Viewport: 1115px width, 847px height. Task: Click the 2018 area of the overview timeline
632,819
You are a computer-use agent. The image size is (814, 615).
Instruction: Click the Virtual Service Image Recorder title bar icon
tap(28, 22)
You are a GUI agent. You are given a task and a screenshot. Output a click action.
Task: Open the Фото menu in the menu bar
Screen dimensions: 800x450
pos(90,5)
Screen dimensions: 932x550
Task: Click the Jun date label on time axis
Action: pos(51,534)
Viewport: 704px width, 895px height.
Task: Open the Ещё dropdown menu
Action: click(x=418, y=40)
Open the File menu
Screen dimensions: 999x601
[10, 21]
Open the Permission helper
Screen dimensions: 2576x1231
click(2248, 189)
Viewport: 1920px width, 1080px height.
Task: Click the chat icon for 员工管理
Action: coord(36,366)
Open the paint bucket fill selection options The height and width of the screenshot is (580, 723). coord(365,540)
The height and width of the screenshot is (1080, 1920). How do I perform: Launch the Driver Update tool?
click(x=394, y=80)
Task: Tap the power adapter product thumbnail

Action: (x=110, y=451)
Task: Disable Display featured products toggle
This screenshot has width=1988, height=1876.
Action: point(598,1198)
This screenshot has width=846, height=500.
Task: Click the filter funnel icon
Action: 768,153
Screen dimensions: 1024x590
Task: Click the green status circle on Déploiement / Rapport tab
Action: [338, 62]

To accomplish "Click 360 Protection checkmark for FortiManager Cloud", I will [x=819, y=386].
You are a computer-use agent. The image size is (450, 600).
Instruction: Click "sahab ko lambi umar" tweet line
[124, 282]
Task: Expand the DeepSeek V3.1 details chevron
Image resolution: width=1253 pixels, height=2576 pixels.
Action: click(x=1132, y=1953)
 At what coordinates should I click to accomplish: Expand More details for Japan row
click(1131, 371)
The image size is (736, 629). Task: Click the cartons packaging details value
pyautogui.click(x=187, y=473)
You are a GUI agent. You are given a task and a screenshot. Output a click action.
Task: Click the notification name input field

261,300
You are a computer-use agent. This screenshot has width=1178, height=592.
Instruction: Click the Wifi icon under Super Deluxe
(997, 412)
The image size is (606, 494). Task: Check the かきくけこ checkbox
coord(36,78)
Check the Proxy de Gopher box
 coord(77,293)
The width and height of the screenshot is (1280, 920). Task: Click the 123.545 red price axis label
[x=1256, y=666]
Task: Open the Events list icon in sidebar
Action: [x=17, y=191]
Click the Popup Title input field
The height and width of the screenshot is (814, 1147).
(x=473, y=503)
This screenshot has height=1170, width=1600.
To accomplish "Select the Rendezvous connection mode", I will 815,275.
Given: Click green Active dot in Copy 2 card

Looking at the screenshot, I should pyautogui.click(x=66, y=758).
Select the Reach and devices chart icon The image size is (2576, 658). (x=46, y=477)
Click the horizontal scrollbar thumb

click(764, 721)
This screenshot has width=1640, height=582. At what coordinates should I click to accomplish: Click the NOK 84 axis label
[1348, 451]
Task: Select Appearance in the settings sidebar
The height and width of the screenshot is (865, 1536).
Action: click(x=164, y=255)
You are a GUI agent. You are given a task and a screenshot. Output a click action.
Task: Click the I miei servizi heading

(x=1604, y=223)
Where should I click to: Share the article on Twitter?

◇ ◇ ◇

## The request:
Copy every one of the records above, line for line, without changing any character.

## Worked solution:
Viewport: 1115px width, 847px height. Task: Click the 2018 area of the overview timeline
632,819
You are a computer-use agent. The image size is (814, 615).
Instruction: Click the Virtual Service Image Recorder title bar icon
tap(28, 22)
You are a GUI agent. You are given a task and a screenshot. Output a click action.
Task: Open the Фото menu in the menu bar
Screen dimensions: 800x450
pos(90,5)
Screen dimensions: 932x550
Task: Click the Jun date label on time axis
Action: pos(51,534)
Viewport: 704px width, 895px height.
Task: Open the Ещё dropdown menu
Action: click(x=418, y=40)
Open the File menu
Screen dimensions: 999x601
[10, 21]
Open the Permission helper
Screen dimensions: 2576x1231
click(2248, 189)
Viewport: 1920px width, 1080px height.
Task: Click the chat icon for 员工管理
Action: coord(36,366)
Open the paint bucket fill selection options The height and width of the screenshot is (580, 723). coord(365,540)
The height and width of the screenshot is (1080, 1920). How do I perform: Launch the Driver Update tool?
click(x=394, y=80)
Task: Tap the power adapter product thumbnail

Action: (x=110, y=451)
Task: Disable Display featured products toggle
This screenshot has width=1988, height=1876.
Action: point(598,1198)
This screenshot has width=846, height=500.
Task: Click the filter funnel icon
Action: 768,153
Screen dimensions: 1024x590
Task: Click the green status circle on Déploiement / Rapport tab
Action: [338, 62]

To accomplish "Click 360 Protection checkmark for FortiManager Cloud", I will [x=819, y=386].
You are a computer-use agent. The image size is (450, 600).
Instruction: Click "sahab ko lambi umar" tweet line
[124, 282]
Task: Expand the DeepSeek V3.1 details chevron
Image resolution: width=1253 pixels, height=2576 pixels.
Action: click(x=1132, y=1953)
 At what coordinates should I click to accomplish: Expand More details for Japan row
click(1131, 371)
The image size is (736, 629). Task: Click the cartons packaging details value
pyautogui.click(x=187, y=473)
You are a GUI agent. You are given a task and a screenshot. Output a click action.
Task: Click the notification name input field

261,300
You are a computer-use agent. This screenshot has width=1178, height=592.
Instruction: Click the Wifi icon under Super Deluxe
(997, 412)
The image size is (606, 494). Task: Check the かきくけこ checkbox
coord(36,78)
Check the Proxy de Gopher box
 coord(77,293)
The width and height of the screenshot is (1280, 920). Task: Click the 123.545 red price axis label
[x=1256, y=666]
Task: Open the Events list icon in sidebar
Action: [x=17, y=191]
Click the Popup Title input field
The height and width of the screenshot is (814, 1147).
(x=473, y=503)
This screenshot has height=1170, width=1600.
To accomplish "Select the Rendezvous connection mode", I will 815,275.
Given: Click green Active dot in Copy 2 card

Looking at the screenshot, I should pyautogui.click(x=66, y=758).
Select the Reach and devices chart icon The image size is (2576, 658). (x=46, y=477)
Click the horizontal scrollbar thumb

click(764, 721)
This screenshot has width=1640, height=582. At what coordinates should I click to accomplish: Click the NOK 84 axis label
[1348, 451]
Task: Select Appearance in the settings sidebar
The height and width of the screenshot is (865, 1536).
Action: click(x=164, y=255)
You are a GUI agent. You are given a task and a screenshot. Output a click action.
Task: Click the I miei servizi heading

(x=1604, y=223)
Where should I click to: Share the article on Twitter?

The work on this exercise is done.